Eğitim-iş Genel Başkanı
Orhan Yıldırım kararın açıklanmasının ardından yaptığı açıklamada, ölümlerde
birincil derecede sorumluluğu olan kamu görevlisi sanıklar hakkında beraat
kararı verilmesine tepki gösterdi. Her ne kadar istenilen sonuç alınamasa da
sonucun alınmasında en büyük payın, faciada yaşamını yitiren çocukların
aileleri olduğunu vurgulayan Yıldırım, “Tüm tehditlere ve baskılara rağmen
yılmadan adalet mücadelesi veren ailelere ve baro avukatlarına teşekkür
ediyorum. Bizler burada onlara sadece destek olduk. Asıl savaşı kazanan,
üzerinden rant elde etmek isteyen tarikatlara ve cemaatlere boyun eğmeyen
ailelerdir” diye konuştu.
Aladağ faciasının
kamusal ve laik eğitimin yok edilmek istenmesinin bir sonucu olduğunu
vurgulayan Yıldırım, “Bizler, öğrencilerimize, geleceğimize, laik, bilimsel,
çağdaş, parasız ve kamusal eğitime sahip çıkmaya devam edeceğiz. Çocuklarımızın
geleceği ve yaşamı her şeyden önemlidir. Siyasi hesaplar peşinde koşanların,
çocuklarımızın hayatıyla oynamalarına asla izin vermeyeceğiz” dedi.
Davayı Aladağ’da takip
eden Eğitim-iş yönetici ve üyeleri mahkeme sonrası kısa bir yürüyüş
gerçekleştirdi.
Aydoğan, ‘‘Eğitimiş
Denizli şubesi olarak bu ve benzeri gelişmeleri Denizli’de de takip etmekteyiz.
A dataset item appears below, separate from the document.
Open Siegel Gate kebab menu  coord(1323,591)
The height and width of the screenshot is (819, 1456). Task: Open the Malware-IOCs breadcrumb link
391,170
Çoğu yasal dayanaktan yoksun olan yurtlarımızda çocuklarımız kontrolsüz ve
denetimsiz ortamlarda barınmakta, sözde dini eğitim altında Türk Milli Eğitim
sisteminin amaçları dışında eğitilmektedirler. Çocuklarımız farklı
mağduriyetler yaşamakta, istismara uğramaktadırlar. Ailelerimiz daha iyi bir
eğitim almaları beklentisiyle bu yurtlara çocuklarını teslim etmekte,
denetimsizliğin getirdiği usulsüz eğitim yöntemleri ile çocuklarının aile
bağlarının koptuğu da görülmektedir.’’ dedi.
Aydoğan, ‘‘15 Temmuz
benzeri tehlikelerle bir daha karşılaşmamak için bu yurtlardaki denetimlerin
daha düzenli yürütülmesini bekliyoruz.’’ ifadelerini kullandı.